■ WORK TASK: Once the line holding "You are a computer-use" is found in the listing below, write it out and each later line exactly, up to and including the one holding "Instruction: Confirm profile".

■ RECORD SET:
——
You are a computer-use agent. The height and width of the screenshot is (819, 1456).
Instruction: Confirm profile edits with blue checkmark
——
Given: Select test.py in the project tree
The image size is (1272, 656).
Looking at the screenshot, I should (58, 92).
——
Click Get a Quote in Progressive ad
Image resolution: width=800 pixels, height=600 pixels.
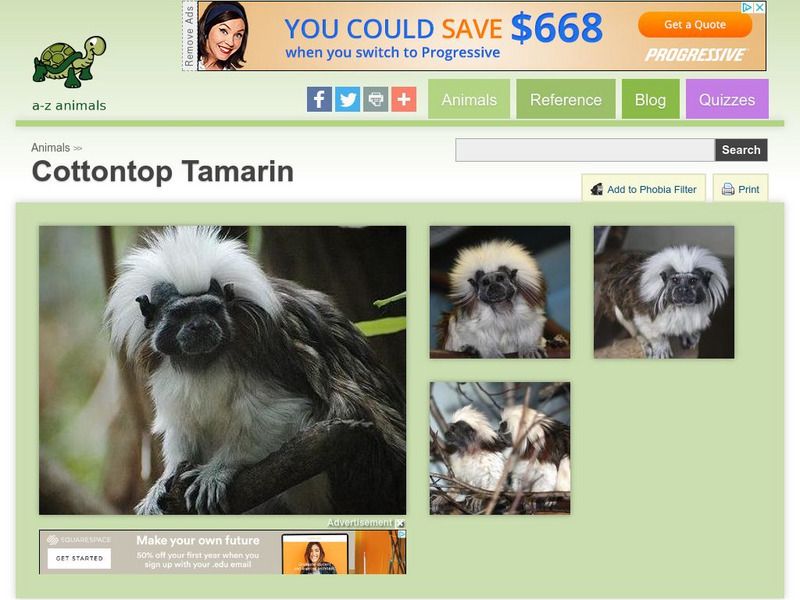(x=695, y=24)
——
■ RESULT OF THIS EXERCISE:
You are a computer-use agent. The height and width of the screenshot is (819, 1456).
Instruction: Confirm profile edits with blue checkmark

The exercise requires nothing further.